3. Set a realistic goal
When you're considering what to expect from your new eating and exercise plan, be realistic. Healthy weight loss occurs slowly and steadily. Aim to lose 1 to 2 pounds a week. To do this, you need to burn 500 to 1,000 calories more than you consume each day through a low-calorie diet and regular exercise. Losing weight more rapidly means losing water weight or muscle tissue, rather than fat.
4. Enjoy healthier foods
Adopting a new eating style that promotes weight loss must include lowering your total calorie intake. But decreasing calories need not mean giving up taste, satisfaction or even ease of meal preparation. One way you can lower your calorie intake is by eating more plant-based foods — fruits, vegetables and whole grains. Strive for variety to help you achieve your goals without giving up taste or nutrition. Cutting back on calories is easier if you focus on limiting fat.

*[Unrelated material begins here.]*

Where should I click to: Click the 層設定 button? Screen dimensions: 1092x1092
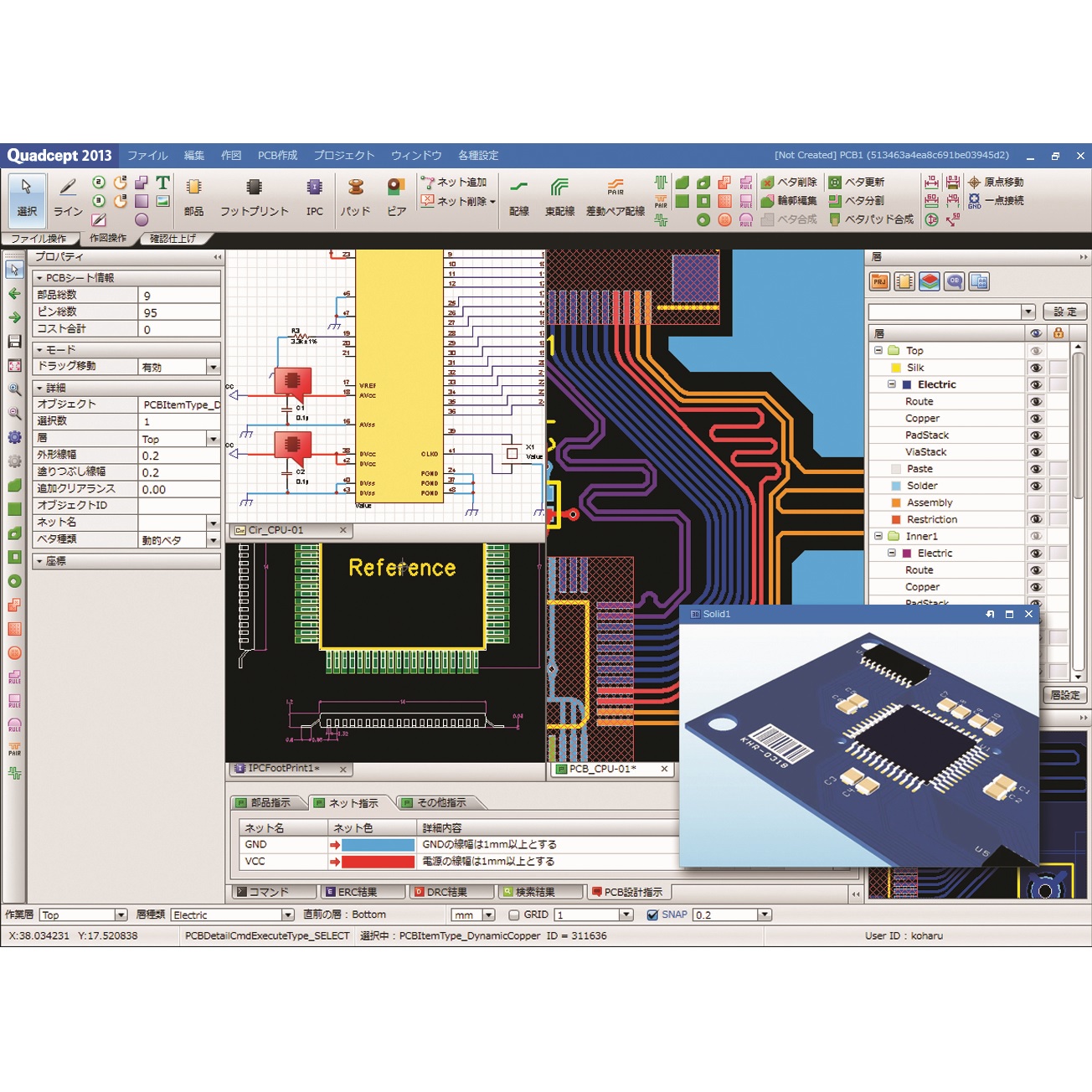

5. Get active, stay active
Dieting alone can help you lose weight. Cutting 250 calories from your daily diet can help you lose about half a pound a week: 3,500 calories equals 1 pound of fat. But add a 30-minute brisk walk four days a week, and you can double your rate of weight loss.
6. Change your lifestyle
It's not enough to eat healthy foods and exercise for only a few weeks or even several months. You have to include these behaviors into your life. To do that, you have to change the behaviors that helped make you overweight in the first place. Lifestyle changes start with taking an honest look at your eating habits and daily routine.